- Try it
Starting at the line with "Given: Select the Token Information sub-tab", return every line through the final one of the data, word for word. Pictures stay out.

Records from a data collection:
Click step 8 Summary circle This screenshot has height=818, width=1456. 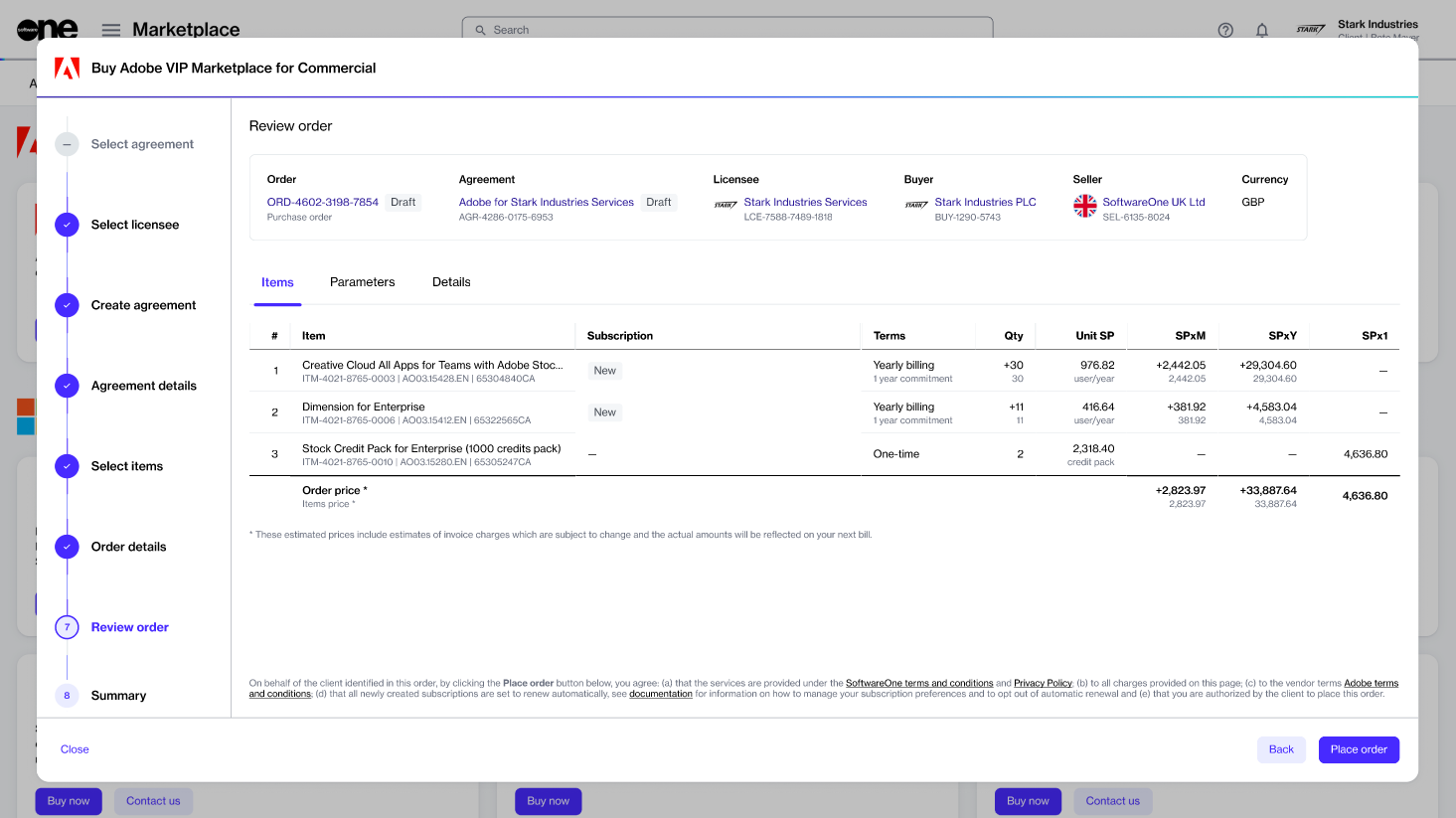tap(67, 696)
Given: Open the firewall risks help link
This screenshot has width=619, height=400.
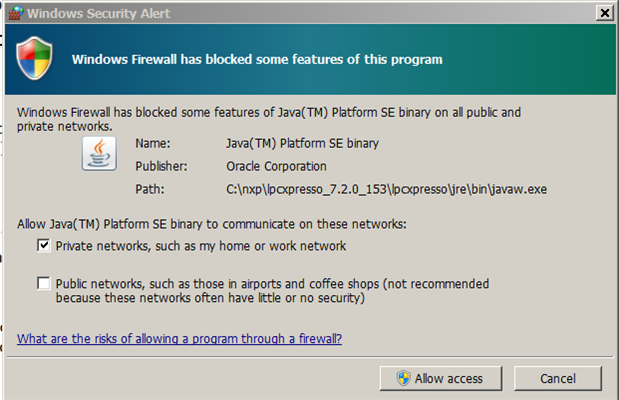Looking at the screenshot, I should [x=179, y=338].
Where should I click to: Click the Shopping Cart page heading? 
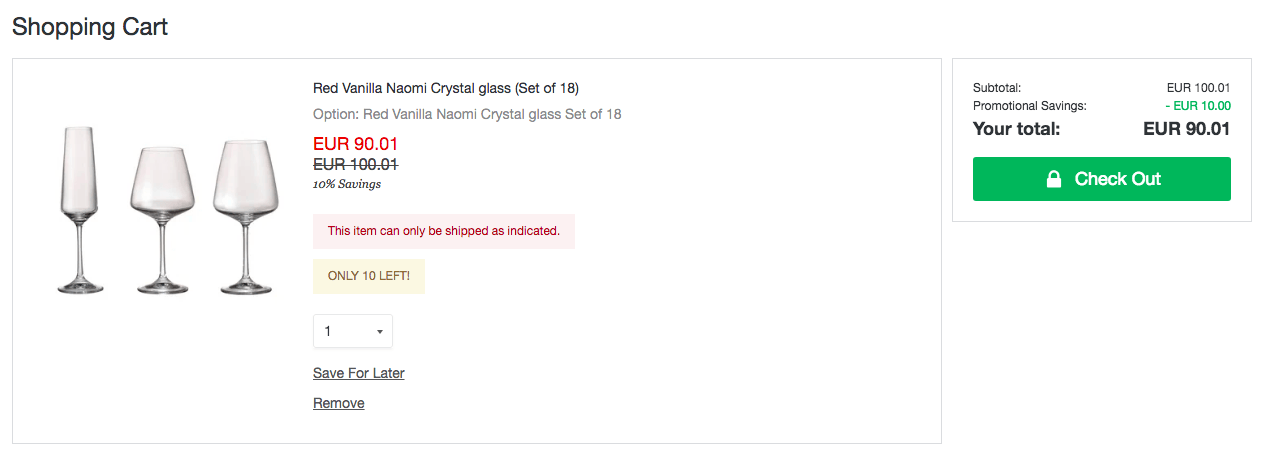[x=90, y=27]
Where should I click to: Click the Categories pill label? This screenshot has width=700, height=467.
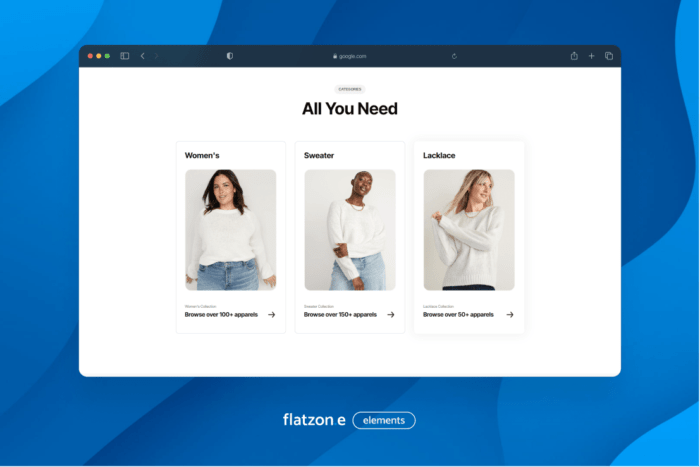pos(350,89)
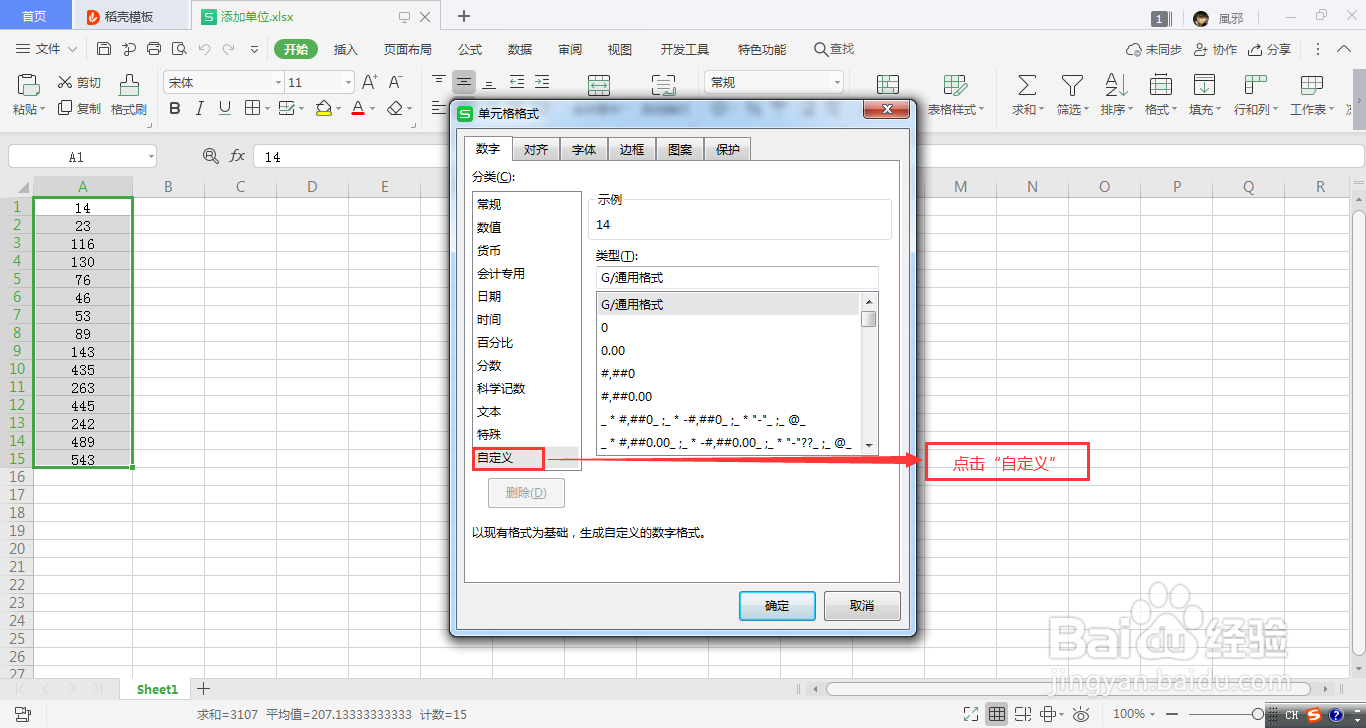Open the Worksheet (工作表) tool

[1312, 85]
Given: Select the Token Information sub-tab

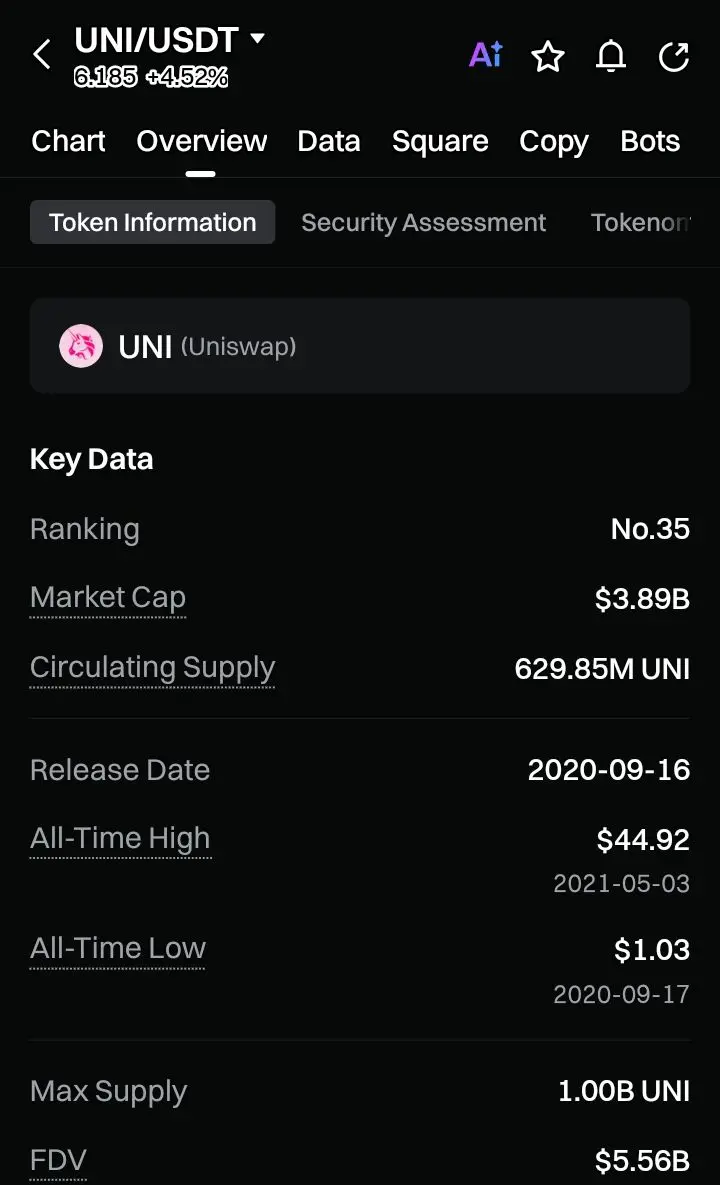Looking at the screenshot, I should [153, 222].
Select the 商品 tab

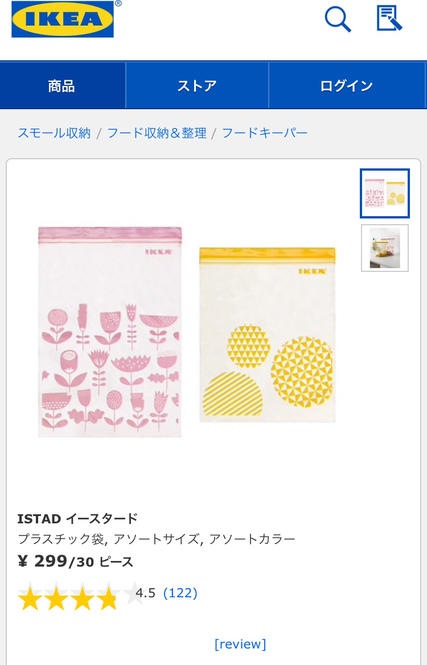62,86
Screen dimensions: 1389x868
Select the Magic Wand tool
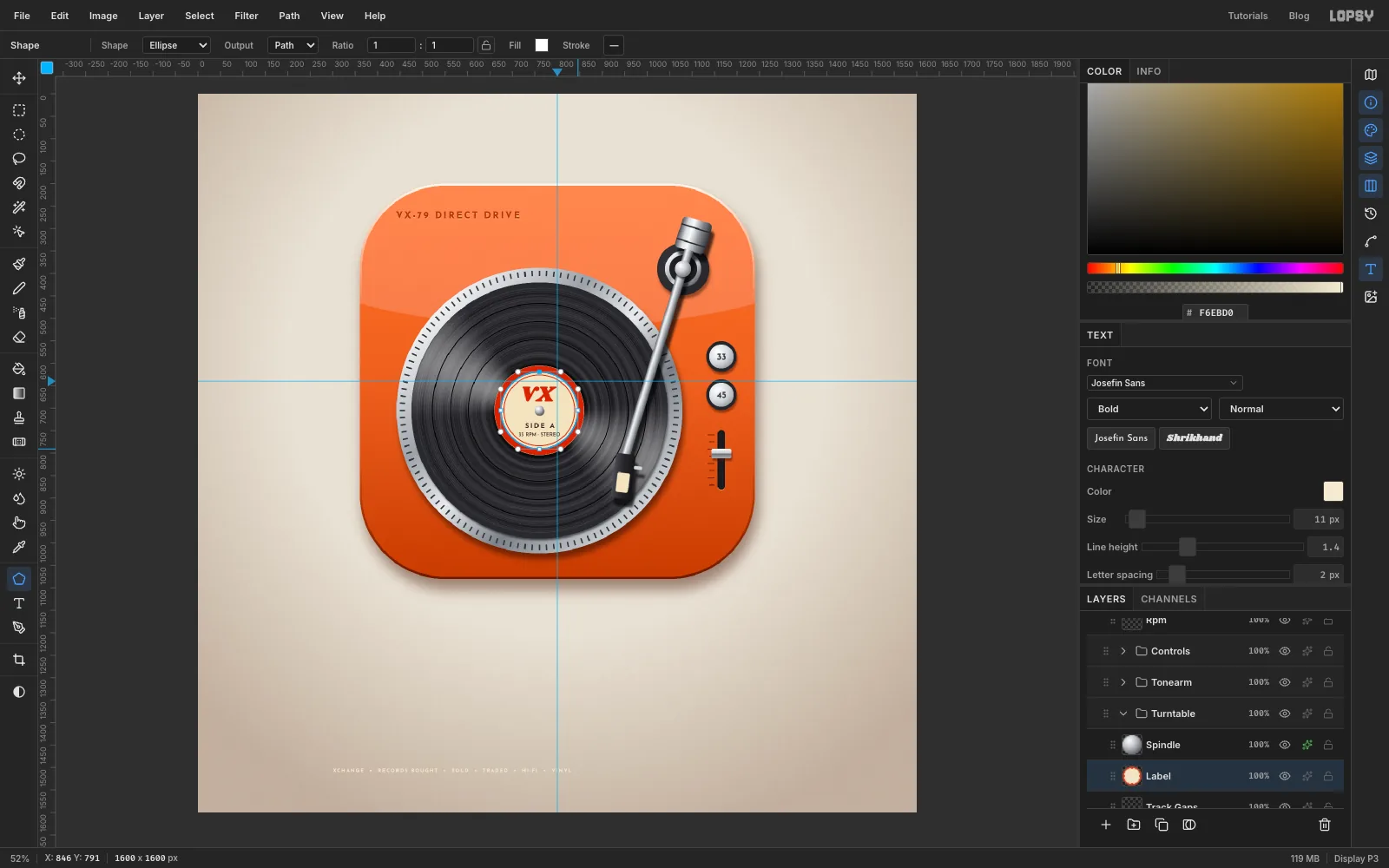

- Task response
Given: Select the Token Information sub-tab

Looking at the screenshot, I should [153, 222].
Select the 商品 tab

62,86
Screen dimensions: 1389x868
Select the Magic Wand tool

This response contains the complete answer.